SET TASK 1: Rewrite the records, starting at their first line and ending at the line that contains "[x=382, y=46]", with "Subscriptions" changed to "Notifications" and everything else kept the same. Leave the pictures out of your version.
SET TASK 2: Extend the forum thread about Pitcairn recipes, picking up right after its final sentence.

READING TEXT:
# Pitcairn Recipes?



## Paula_in_Oregon (Feb 13, 2010)

Does anyone have opinions - good, bad, or indifferent on the Pitcairn recipes? I like the idea of feeding a homemade diet but I'm not sold on a raw diet - as in BARF, etc.


----------



## sagira (Nov 5, 2009)

I'm curious too. I own the book, and it's interesting to see that he includes good grains such as oatmeal and rice. 

Anybody?


----------



## Kathyy (Jun 15, 2008)

I am sure they are balanced and fine but I prefer to feed more meat than he suggests. He is providing good kibble recipes when *I* think kibble is carb heavy and animal fat is better for dogs than vegetable oil. Very unsure about the healthy powder. Seems to me it could just cause all sorts of issues. Have you seen http://www.dogaware.com/ ? There are other books listed there plus articles about cooking for dogs AND a nice article about how real people feed cooked food to their dogs. And http://monicasegal.com/aboutus/newsletter.php makes up recipes that are balanced to the NRC levels. There are a couple recipes in the newsletters and elsewhere on her website plus she has written books and pamphlets. I combine the two methods. I balance to NRC and feed more meat than MS suggests.

DATA FOR PROCESSING:
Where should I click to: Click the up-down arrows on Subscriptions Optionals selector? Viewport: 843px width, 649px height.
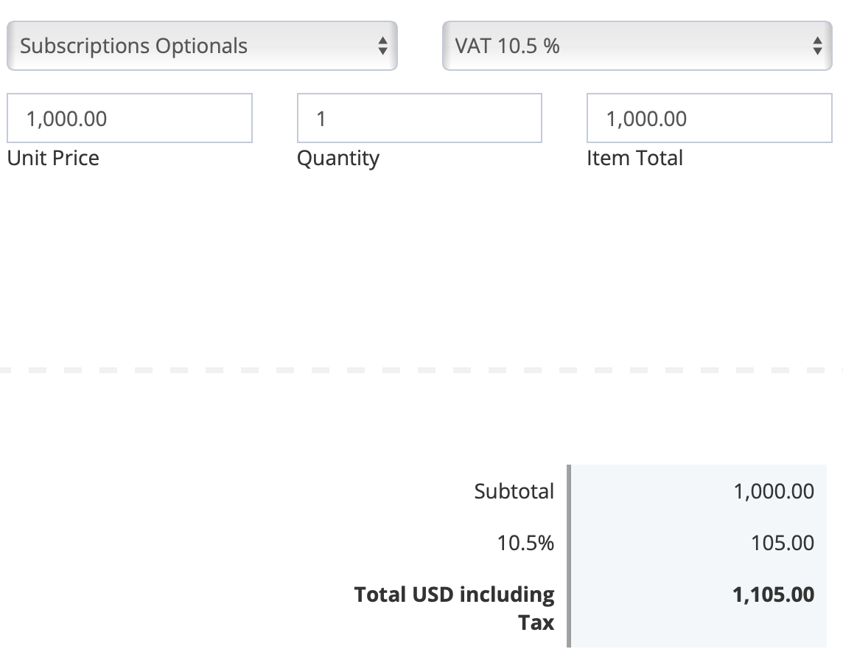[x=382, y=46]
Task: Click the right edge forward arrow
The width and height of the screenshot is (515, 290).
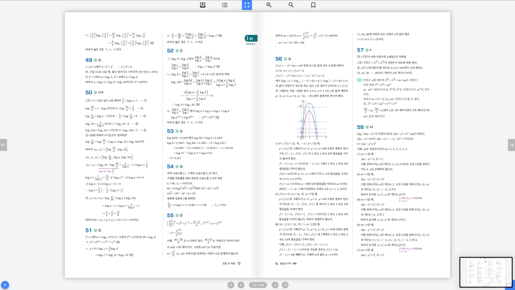Action: point(511,145)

RESULT 1:
Where should I click to: Click the up-down arrows on Notifications Optionals selector? Viewport: 843px width, 649px height.
[x=382, y=46]

RESULT 2:
Hope you continue looking into cooking for the dog. I have found it to be very rewarding and plan to never go back to commercial dog food.


----------



## Paula_in_Oregon (Feb 13, 2010)

Kathyy said:


> Very unsure about the healthy powder. Seems to me it could just cause all sorts of issues.


First of all, thank you for replying - but what issues do you think could arise from it? 

Thank you for the links, too.


----------



## Kathyy (Jun 15, 2008)

The yeast is often mentioned as an allergen and the B vitamins it is rich is are also plentific in meats. Lecithin, why? Vitamin C is made by healthy dogs.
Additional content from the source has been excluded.